ALTAR DOS DIAS
de
inaugura a 14 junho de 2014
na ARC16 - Rua de Sã Luis 82, Faro
pelas 19 horas
ALTAR DOS DIAS
Olhamos, assombrados. Olhamos e assalta-nos a incerteza da
percepção, num desejo de baixar as pálpebras. Olhamos assim, em instantes de
cegueira, a sombra que nos esconde o visível. Decidimos então não baixar a
cabeça, não fechar os olhos, e os fantasmas desta pintura, por vezes
petrificados, por vezes renascendo em raízes de árvores tombadas, iluminam-se
dentro de nós, passando pela retina e selecionando-se no bloco cerebral da
visão, entre milhões de outras imagens decorrentes do que percepcionamos dia a
dia, porventura no fundo dos próprios sonhos.
De uma aparência por vezes sombria, esta arrebatadora
pintura de Maria João Franco, aliás como nos próprios desenhos, agrega em cada
apresentação conjuntos de iluminações — um intenso desejo de clarificar as
metamorfoses interiores do ver e do ser, memória trágica e romântica que emerge
dos nervos sob a pele e se propaga num espaço feito de coisas quase sempre
inomináveis, indiciando diversas aparições do mundo, gente e bichos, corpos
aparentemente amputados ou de cabeças ao alto, talvez gritando, como que
mostrando o vale torturado antes da vida emergir dessa cova cósmica. Tudo
parece lítico, modelado por uma civilização pós apocalipse, mas o saber
daquelas forças registadas na tela obriga-nos a ressuscitar depois do próprio
século XX. E então tudo se aproxima do olhar aberto, da obra aberta, ainda que
ligeiramente tocada por morfologias de algum Prometeu agrilhoado, de algum
Cristo crucificado, de algum Dilúvio capaz de arrancar quase todas as raízes da
terra, deixando-as escancaradas e de hastes ao alto. É verdade que esta visão
parece não exprimir a arte destroçada do século XX, essa colossal «soma de
destruições», mas é daí e da Bíblia relida que tudo se espalha por este mundo
nocturno a crescer entre desastres para nos atormentar um pouco ao jeito das
obras aqui expostas, de ontem ou de hoje, denegando a tecnologia de ponta e
gritando, da dor dos cortes e das metamorfoses kafkianas, o medo do colapso na
contracção futura do Universo sobre si mesmo, até ao nada.

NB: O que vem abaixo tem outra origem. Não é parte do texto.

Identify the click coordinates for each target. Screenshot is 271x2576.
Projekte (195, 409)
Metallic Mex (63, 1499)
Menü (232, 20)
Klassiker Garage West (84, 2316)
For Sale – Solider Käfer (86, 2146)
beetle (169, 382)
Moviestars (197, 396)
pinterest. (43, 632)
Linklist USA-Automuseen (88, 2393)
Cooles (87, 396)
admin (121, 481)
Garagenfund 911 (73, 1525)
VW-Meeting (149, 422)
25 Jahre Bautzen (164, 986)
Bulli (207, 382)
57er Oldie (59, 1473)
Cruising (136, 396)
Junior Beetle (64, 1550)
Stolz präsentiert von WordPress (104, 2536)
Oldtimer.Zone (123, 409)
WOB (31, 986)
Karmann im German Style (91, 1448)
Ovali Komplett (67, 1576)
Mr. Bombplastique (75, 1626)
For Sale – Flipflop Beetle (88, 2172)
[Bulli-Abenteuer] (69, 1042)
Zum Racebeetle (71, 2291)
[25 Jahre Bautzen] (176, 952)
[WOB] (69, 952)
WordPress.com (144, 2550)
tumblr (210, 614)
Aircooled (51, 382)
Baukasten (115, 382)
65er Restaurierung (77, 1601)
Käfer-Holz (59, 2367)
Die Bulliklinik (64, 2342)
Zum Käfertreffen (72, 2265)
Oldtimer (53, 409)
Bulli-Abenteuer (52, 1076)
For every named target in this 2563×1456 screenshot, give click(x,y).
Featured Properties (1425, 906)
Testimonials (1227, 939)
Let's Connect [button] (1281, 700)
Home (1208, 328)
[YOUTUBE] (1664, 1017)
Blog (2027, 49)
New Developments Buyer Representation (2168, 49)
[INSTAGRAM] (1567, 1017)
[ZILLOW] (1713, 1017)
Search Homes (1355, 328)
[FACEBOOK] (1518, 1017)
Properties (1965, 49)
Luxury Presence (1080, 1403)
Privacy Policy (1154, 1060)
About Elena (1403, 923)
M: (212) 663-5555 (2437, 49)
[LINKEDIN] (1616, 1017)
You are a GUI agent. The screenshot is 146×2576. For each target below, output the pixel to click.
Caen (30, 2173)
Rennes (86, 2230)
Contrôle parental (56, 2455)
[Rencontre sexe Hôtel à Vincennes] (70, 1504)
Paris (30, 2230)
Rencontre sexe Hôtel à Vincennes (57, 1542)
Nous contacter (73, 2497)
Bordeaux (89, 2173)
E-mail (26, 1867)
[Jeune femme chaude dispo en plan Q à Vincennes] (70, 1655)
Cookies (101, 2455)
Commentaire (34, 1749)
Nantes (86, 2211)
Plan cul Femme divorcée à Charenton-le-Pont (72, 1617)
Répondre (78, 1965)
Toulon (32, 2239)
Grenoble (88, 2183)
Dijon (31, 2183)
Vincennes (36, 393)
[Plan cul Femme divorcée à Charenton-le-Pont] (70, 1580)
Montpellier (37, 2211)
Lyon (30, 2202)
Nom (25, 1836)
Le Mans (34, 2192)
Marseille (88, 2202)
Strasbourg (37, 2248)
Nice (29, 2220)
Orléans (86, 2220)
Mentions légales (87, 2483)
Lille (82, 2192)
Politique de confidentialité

A inquietante paisagem que estes quadros formam entre si,
agrupáveis por partes de possíveis semelhanças morfológicas e gráficas, é uma
espécie de memória do futuro, uma forma humana fechada sobre si ou sentada em
concha, na hora de um parto solitário; é também a narrativa da crise social,
farrapos de gente, enforcados suspensos do nada, cãos ou lobos farejando por
baixo; e a par dos riscos que reescrevem gestos, é ainda o indício gráfico do
grito ou do chamamento; depois (ou antes) os troncos tombados de árvores
centenárias, talvez petrificadas no espaço onde as rochas ficaram nuas,
texturais, endurecidas pela luz forte dos incêndios em volta.
Claro que a arte não explicada nada, nem mesmo quando
ilustra as encenações do visível ou retrata impossivelmente os santos que nunca
existiram: ainda assim é dentro da sua reinvenção das coisas e dos seres que
podemos palpitar ao sentir as rasuras que nos fazem prever o infinito ou nos
inventam, a morte pelo homem na crucificação reformulada por Grunewald: é desse
universo que vem o futuro, com os seus mortos de ontem.